RECORDS SUPPLIED below:

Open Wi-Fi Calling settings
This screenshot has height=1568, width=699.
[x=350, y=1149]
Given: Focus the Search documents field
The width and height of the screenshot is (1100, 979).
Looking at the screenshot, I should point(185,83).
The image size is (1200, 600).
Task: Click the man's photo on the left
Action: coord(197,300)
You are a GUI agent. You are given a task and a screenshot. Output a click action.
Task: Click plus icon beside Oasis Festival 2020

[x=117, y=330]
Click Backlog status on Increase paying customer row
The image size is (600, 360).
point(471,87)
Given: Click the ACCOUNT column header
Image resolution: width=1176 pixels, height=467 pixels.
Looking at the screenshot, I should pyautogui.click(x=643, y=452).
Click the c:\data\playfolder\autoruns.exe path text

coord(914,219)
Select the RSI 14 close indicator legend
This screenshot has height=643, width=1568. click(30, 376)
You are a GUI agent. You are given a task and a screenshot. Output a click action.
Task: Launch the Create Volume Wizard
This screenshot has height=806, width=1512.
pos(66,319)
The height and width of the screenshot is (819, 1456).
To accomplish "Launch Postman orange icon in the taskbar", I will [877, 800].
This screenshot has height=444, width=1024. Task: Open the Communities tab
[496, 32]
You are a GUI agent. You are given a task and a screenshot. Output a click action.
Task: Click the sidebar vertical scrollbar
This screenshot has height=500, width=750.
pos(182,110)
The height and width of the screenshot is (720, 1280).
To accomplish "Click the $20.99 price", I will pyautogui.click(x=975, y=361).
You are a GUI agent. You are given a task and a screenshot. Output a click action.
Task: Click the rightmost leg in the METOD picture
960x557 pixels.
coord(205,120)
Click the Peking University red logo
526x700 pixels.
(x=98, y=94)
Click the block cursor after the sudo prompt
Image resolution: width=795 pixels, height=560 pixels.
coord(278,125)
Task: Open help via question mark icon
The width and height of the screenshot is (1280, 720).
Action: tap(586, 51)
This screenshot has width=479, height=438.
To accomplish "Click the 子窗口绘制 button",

End of RECORDS SUPPLIED.

__THE TASK__.
Copy exactly. The range runs from the line containing "The width and height of the screenshot is (1280, 720)." through the last line of the data.

__ANSWER BELOW__.
The width and height of the screenshot is (1280, 720).
Action: tap(586, 51)
This screenshot has width=479, height=438.
To accomplish "Click the 子窗口绘制 button",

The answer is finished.